Liam Rosenior said he hopes his appointment as head coach will eventually be seen as the best decision Chelsea have ever made.
Although Rosenior has won six of his first seven games since replacing Enzo Maresca earlier this month, the mood in the stands has been far from positive. Many fans are unhappy with the club’s owners and Stamford Bridge felt mutinous when Chelsea were 2-0 down at home to West Ham on Saturday.
The atmosphere shifted when Chelsea mounted a stirring comeback, levelling through two goals from João Pedro before snatching victory with a stoppage-time winner from Enzo Fernández. Yet the unease is palpable. Rosenior, who has never had a job of this stature before, accepts that part of his task is to get supporters onside.
“It’s on me, it’s on me,” the 41-year-old said. “I hope in time they’ll say it’s the best decision this club’s ever made. But I can’t focus on that. This is a really proud club with an incredible tradition, recent history of winning trophies. They want that and I want that too.
“So for a start, for a manager to come in midway through a season with not many sessions and have six wins out of seven games, it’s not a bad way to start. As long as the team showed a fight and the energy and the intensity that they did in that second half, the fans showed that they’ll be with us and they’ll support us. And I’m really enjoying being part of this football club.”

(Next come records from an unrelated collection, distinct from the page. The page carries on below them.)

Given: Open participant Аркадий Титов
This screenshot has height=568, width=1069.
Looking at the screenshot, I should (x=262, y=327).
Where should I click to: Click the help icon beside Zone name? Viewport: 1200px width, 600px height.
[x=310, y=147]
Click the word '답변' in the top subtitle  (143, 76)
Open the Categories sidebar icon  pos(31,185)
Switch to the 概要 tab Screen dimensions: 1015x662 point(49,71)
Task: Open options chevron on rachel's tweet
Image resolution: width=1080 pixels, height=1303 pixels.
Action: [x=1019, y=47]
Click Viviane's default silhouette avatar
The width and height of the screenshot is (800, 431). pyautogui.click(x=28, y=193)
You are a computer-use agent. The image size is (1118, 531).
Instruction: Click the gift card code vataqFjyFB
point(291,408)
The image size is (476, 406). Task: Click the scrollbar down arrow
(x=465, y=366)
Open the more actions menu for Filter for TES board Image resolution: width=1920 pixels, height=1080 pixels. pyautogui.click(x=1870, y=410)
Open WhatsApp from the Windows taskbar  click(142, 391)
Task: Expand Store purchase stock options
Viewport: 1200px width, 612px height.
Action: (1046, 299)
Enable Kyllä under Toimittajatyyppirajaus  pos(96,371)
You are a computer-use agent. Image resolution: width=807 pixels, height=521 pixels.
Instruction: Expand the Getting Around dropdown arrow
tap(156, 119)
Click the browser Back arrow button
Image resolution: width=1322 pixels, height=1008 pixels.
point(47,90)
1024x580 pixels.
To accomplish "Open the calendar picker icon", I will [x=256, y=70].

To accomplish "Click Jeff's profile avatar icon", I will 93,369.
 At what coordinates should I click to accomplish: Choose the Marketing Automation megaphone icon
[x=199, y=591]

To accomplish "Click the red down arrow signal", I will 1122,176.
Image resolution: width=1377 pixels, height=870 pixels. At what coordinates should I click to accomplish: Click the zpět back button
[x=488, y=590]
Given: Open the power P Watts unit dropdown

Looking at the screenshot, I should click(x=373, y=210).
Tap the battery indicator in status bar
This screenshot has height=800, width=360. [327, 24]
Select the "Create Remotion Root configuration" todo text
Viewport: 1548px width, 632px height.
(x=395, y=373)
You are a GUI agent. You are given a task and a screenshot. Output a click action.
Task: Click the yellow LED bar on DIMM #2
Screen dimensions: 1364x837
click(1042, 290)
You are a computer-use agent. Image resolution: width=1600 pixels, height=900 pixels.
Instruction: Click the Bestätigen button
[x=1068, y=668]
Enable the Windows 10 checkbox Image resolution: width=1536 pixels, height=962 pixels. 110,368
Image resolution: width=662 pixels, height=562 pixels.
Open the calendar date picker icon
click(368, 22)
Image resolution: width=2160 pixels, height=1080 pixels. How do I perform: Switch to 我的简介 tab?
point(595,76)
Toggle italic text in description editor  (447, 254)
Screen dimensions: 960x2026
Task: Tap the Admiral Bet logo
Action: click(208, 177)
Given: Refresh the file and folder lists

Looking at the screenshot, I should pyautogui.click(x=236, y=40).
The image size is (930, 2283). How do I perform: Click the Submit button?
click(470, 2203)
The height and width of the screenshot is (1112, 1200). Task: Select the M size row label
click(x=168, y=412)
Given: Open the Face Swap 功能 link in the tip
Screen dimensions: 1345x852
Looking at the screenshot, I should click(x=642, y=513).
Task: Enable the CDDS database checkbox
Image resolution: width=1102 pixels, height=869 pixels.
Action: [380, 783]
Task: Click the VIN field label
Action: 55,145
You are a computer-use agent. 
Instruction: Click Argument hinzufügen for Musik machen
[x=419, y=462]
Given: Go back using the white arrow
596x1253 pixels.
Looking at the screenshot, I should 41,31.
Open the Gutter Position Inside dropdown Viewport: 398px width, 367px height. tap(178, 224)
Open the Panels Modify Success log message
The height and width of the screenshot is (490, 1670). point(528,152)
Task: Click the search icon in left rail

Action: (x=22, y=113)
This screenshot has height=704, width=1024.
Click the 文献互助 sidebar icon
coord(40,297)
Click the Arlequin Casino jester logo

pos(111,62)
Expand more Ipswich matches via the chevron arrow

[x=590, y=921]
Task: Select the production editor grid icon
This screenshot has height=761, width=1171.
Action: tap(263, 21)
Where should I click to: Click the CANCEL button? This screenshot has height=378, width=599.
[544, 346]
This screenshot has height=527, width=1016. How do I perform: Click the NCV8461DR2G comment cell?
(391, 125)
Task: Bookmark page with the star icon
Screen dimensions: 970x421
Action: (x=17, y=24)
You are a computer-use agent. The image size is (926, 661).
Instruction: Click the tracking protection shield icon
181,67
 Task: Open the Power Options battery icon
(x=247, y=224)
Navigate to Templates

Chelsea had never won a Premier League game from 2-0 down at half-time. “It’s a massive thing to do against a side in good form,” Rosenior said. “A lot of positives, a lot of things we need to improve. I’m not shying away from that. But to see the heart, the mentality, the spirit of the group and their quality in the second half makes me a very, very happy man.
“I have to say the fans were magnificent in the second half. I could sense after two minutes of the second half they were with us. They were right to boo. I would have booed us in the first half. Our performance was nowhere near the level it needed to be collectively in terms of our energy and our decision-making. That’s fair.
“To see them after the game, 45 minutes later, so happy and delighted with what they saw from the team makes me very proud. I said to the players at half-time we can make what probably is the worst feeling of the season the best feeling of the season.”
Nuno Espírito Santo insisted that West Ham can stay up. They are five points below 17th-placed Nottingham Forest, who have a game in hand. “As long as we can keep maintaining the levels of performance like we did in the first half, we’re going to win matches,” Nuno said. “But this match with all the respect that I have for Chelsea, it should be our game.”